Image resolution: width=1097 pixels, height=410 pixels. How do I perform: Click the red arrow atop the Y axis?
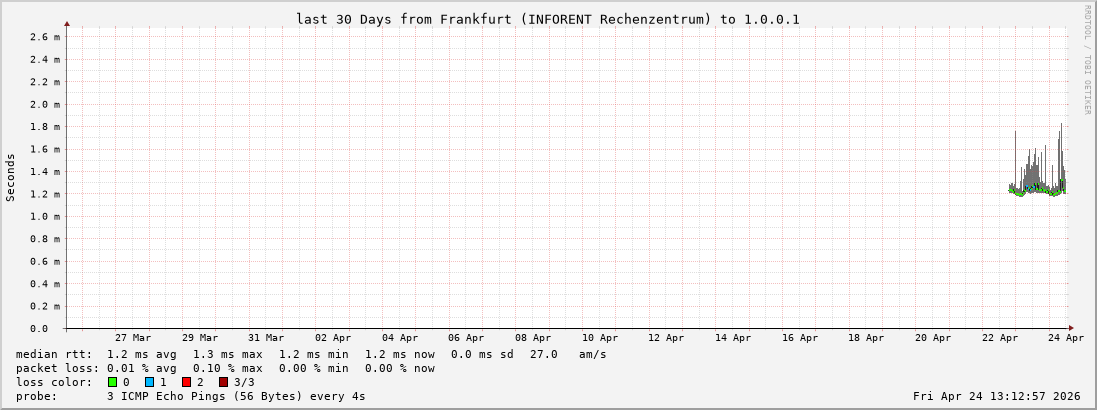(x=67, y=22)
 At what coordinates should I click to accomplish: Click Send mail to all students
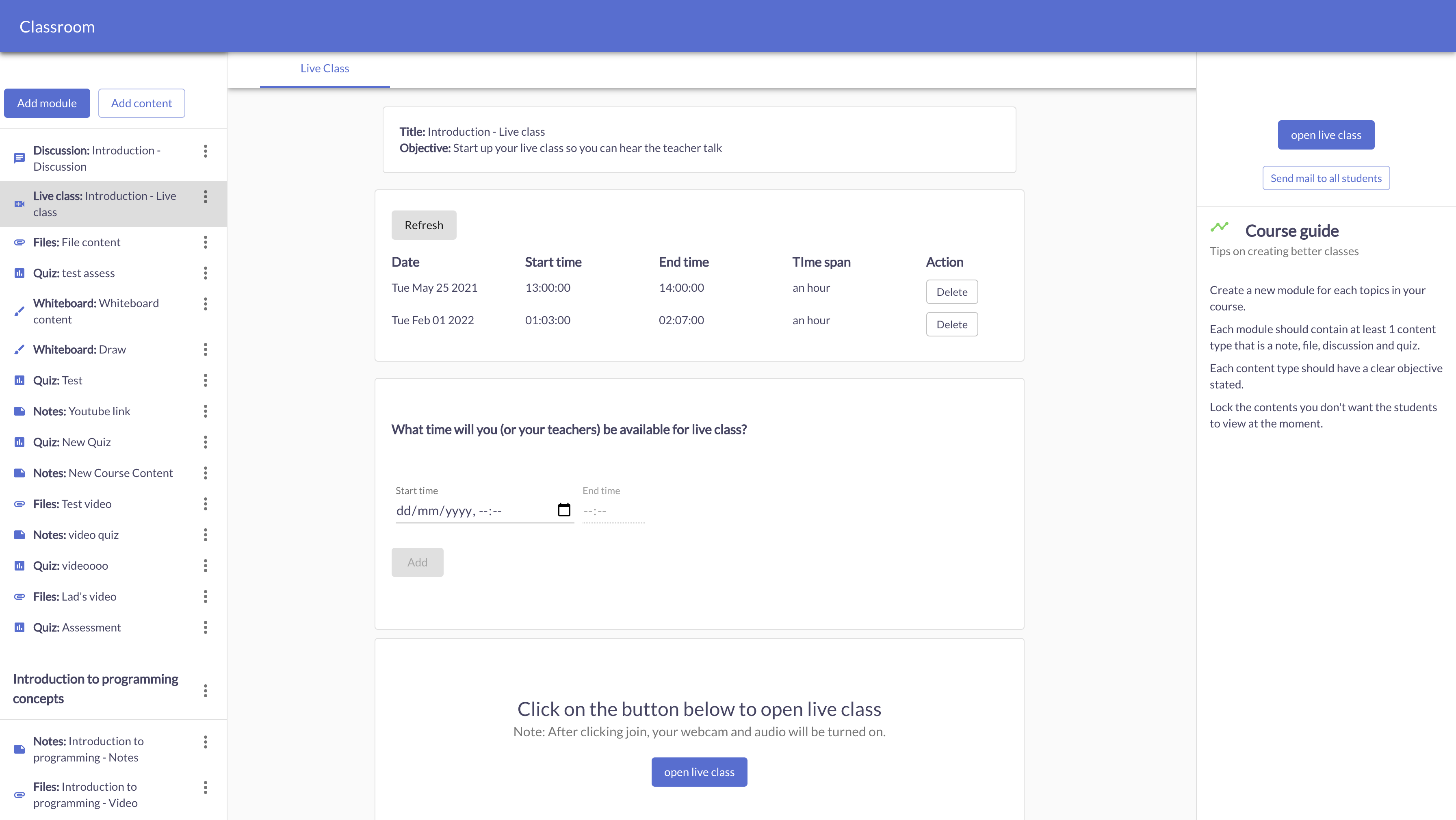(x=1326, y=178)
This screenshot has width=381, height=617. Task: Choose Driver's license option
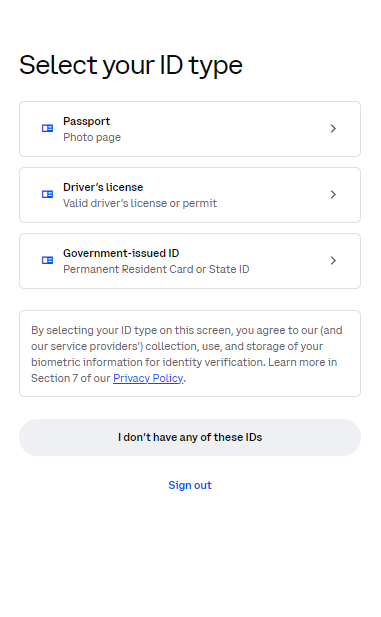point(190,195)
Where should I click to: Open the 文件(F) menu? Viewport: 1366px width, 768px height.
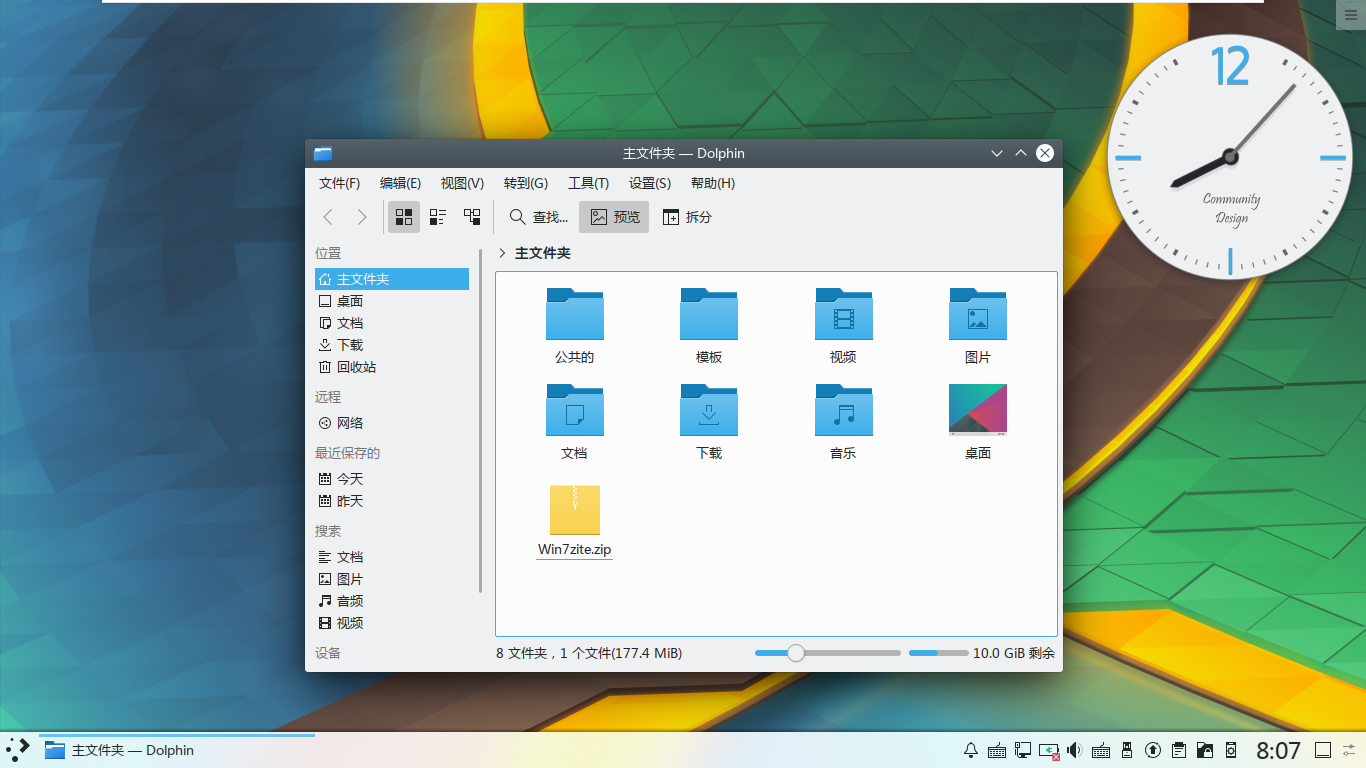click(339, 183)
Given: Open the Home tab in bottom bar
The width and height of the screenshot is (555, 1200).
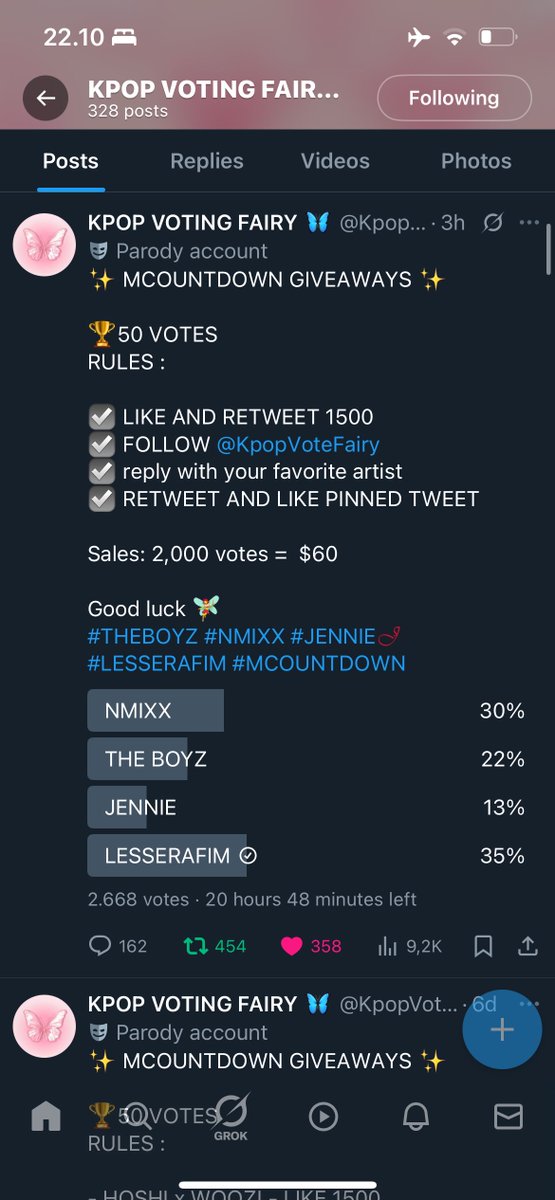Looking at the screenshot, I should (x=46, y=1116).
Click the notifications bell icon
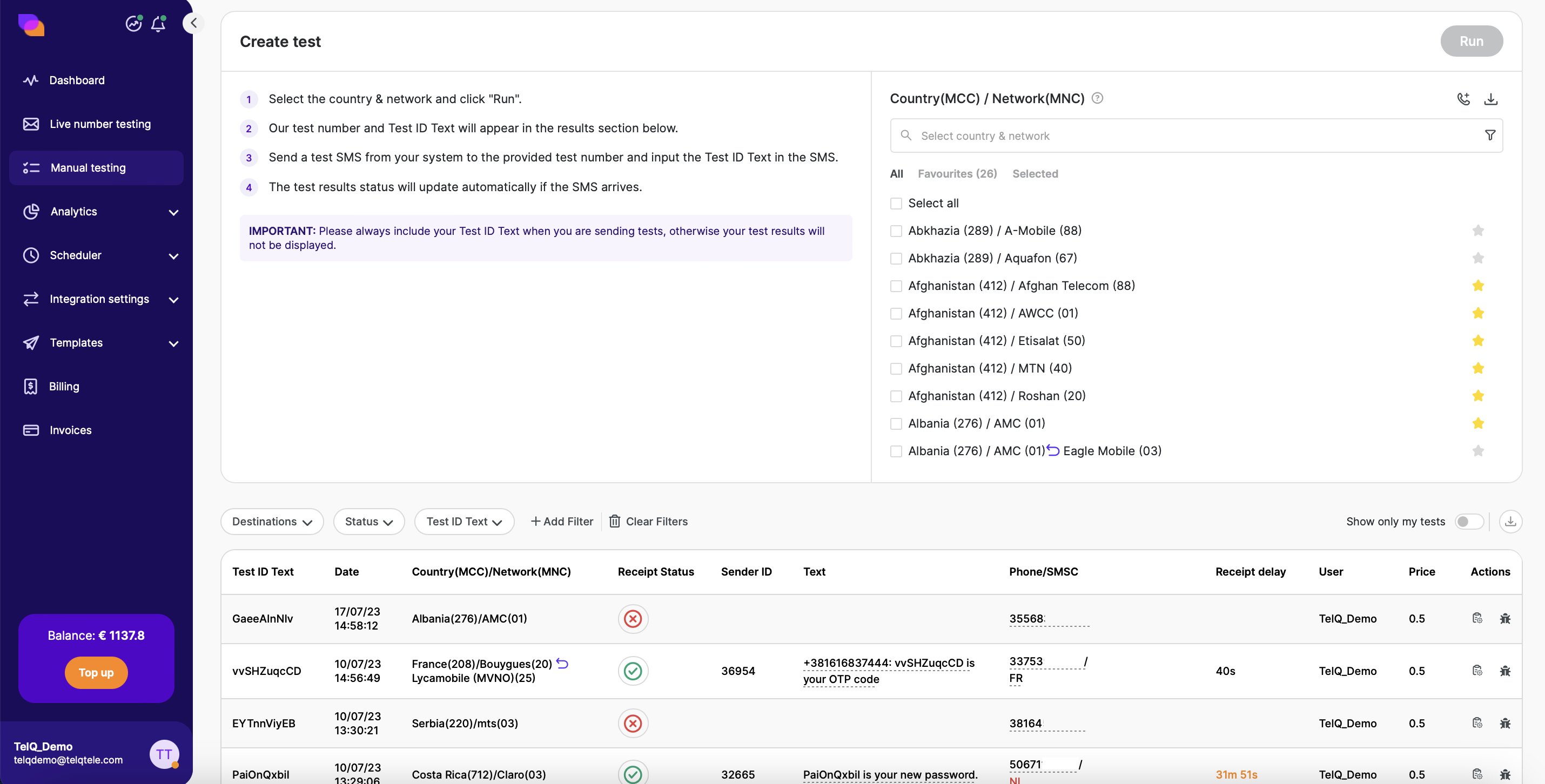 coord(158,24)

====

Copy word for word every line of the data, starting with the line that contains "Where should I" and going on through the last line. Leave the pictures out.

» Output of the exercise:
Where should I click to: Open the 文件(F) menu? Viewport: 1366px width, 768px height.
click(339, 183)
Given: Open the Home tab in bottom bar
The width and height of the screenshot is (555, 1200).
Looking at the screenshot, I should (x=46, y=1116).
Click the notifications bell icon
 coord(158,24)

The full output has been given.